While it's quite cool. I think it is way too limited to be useful :( Looks like it breaks if you have lazy or a harder operation. For example, $$$ \prod_{i=l}^{i=r} a_i \mod M$$$ (64 bit multiplications are pain in the ass, aren't they?). One thing I wanted to try but never actually did is trees with more than 2 children(base 4,8). Have you tried that, does it suck?

  • »
    »
    4 years ago, # ^ |
      Vote: I like it +8 Vote: I do not like it

    This implementation doesn't work with push operations, but something like range add can be implemented.

    Add mod array, and state that the value at index x is equal to a[N+x] + mod[(N+x)/2] + mod[(N+x)/4] + ... + mod[1]. So if mod[v] = c, it means to add c to all elements in the subtree of v.

    Then the sum in $$$[l, r]$$$ is the sum of $$$a[v]$$$ of red nodes plus sum of $$$mod[v] \cdot X$$$ of green nodes, where X is the length of intersection of $$$[l; r]$$$ and $$$[vl; vr]$$$. All of that can be calculated in parallel.


    As for multiplication modulo M, the problem is to provide a fast enough vectorized reduce; there are some methods for that that I'm checking right now. I'm not sure if they'll be fast enough though.


    As for trees with more children, I think the classic argument applies here that the most efficient tree is a tree with exactly $$$e \approx 2.7$$$ children per node. So it only makes sense to consider trees with 2 or 3 children. The first case is segment trees, the second case is (somewhat) 2-3 trees.

    • »
      »
      »
      4 years ago, # ^ |
        Vote: I like it +8 Vote: I do not like it

      I think the issue with range updates is that there are no scatter intrinsics until AVX512, so you'll just have to do slow scattering.

»
4 years ago, # |
  Vote: I like it +10 Vote: I do not like it

"I was too dumb to understand someone's question so I developed an algorithm that's 2000% faster than the cp-algos implementation. Oh yeah and also got 230 upvotes on CF"

»
4 years ago, # |
  Vote: I like it +13 Vote: I do not like it

Fenwick tree: 112298366 Can you add comparison with Fenwick tree too?

»
3 years ago, # |
  Vote: I like it 0 Vote: I do not like it

I have read and retested it. Code: https://www.ideone.com/GeqRbp (added comparison with Fenwick tree)

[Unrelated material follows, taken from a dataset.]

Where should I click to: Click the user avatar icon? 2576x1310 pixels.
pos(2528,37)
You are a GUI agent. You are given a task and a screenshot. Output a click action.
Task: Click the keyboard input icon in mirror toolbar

Note: author's code has poor random, because $$$l, r \in [0, \text{RAND_MAX}]$$$, where $$$\text{RAND_MAX} = 32767$$$ on Windows.

My conclusions: 1) If length of queries is small, e. g. $$$l, r \in [0, 32767]$$$ (as in author's code), query_parallel faster ~500% than query_bottom_up, and query_parallel faster ~170% than query_fenwick. 2) If length of queries is not small, e. g. $$$l, r \in [0, N]$$$, query_parallel faster ~170% than query_bottom_up, and query_parallel faster ~117% than query_fenwick.

So if queries' length is small avx segment tree works very well, but if length of queries is not small we have not appreciable win (on my laptop there is no win).